This past week I saw a woman in her mid 40s for an audiometric evaluation. She was complaining that after a recent trip she felt as if she had lost some of her hearing. When I checked her ears, I was shocked to see what appeared to be … drippings from a candle?
I asked the patient what happened and she told me that while on vacation in Florida she and her family went to a street fair. One of the booths was promoting ear candling as treatment for a variety of conditions, including ear wax buildup, hearing loss, sinus infections, colds and soar throats. The woman paid $45 to have someone stick a lit candle in her ear to help her ailments.
Having a lit candle in your ear sounds pretty dangerous, right? The Food and Drug Administration (FDA) and its Canadian counterpart, Health Canada, think so too and are warning the manufacturers of these devices, issuing injunctions and seizing shipments.

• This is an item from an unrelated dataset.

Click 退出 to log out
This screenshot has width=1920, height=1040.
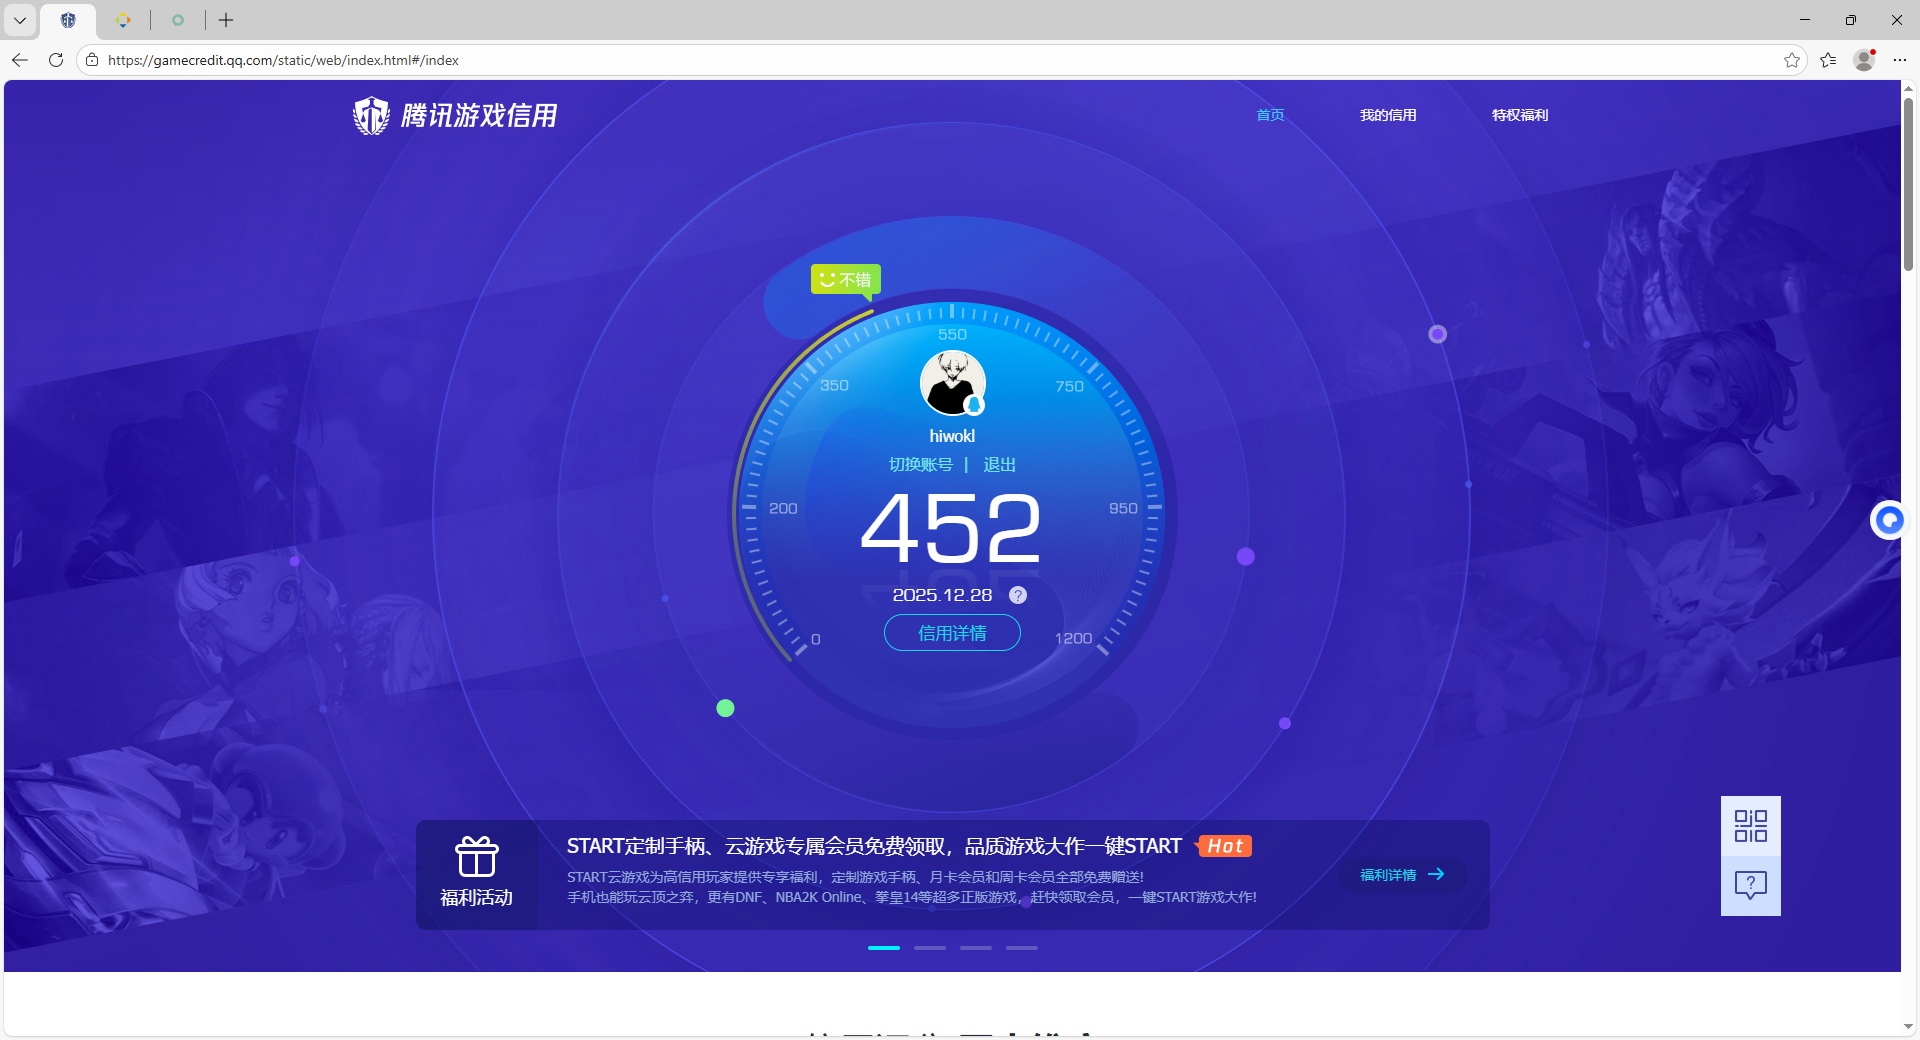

These “candles” – hollow cones that are about 10 inches long and made from a fabric tube soaked in beeswax, paraffin, or a mixture of the two – are being marketed as treatments for numerous health conditions. Marketers of ear candles claim that the warmth created by the lit device produces suction that draws wax and other impurities out of the ear canal.
The FDA believes there is “no valid scientific evidence for any medical benefit” from their use, said Dr. Eric Mann of the agency’s Division of Ophthalmic, Neurological, and Ear, Nose and Throat Devices. He adds that some manufacturers claim their products are appropriate for use on small children.
- Starting a fire
- Burns to the face, ear canal, eardrum and middle ear
- Injury to the ear from dripping wax
- Ears plugged by candle wax
- Puncture to the eardrum
- Delay in seeking needed medical care for underlying conditions such as sinus and ear infections, hearing loss, cancer, and temporomandibular joing (TMJ) disorders. (TMJ disorders often cause headache and painful sensations in the area of the ear, jaw and face).
Ear candling is not a safe or effective way to remove ear wax and debris. In fact, wax is actually beneficial to our ears and body. It protects the ear and is anti-bacterial and anti-fungal. If you do experience excessive wax you should talk to your doctor about safe wax removal options. Typically these methods will include a visit to an Ear, Nose and Throat doctor or to an audiologist such as at The Hearing Professionals.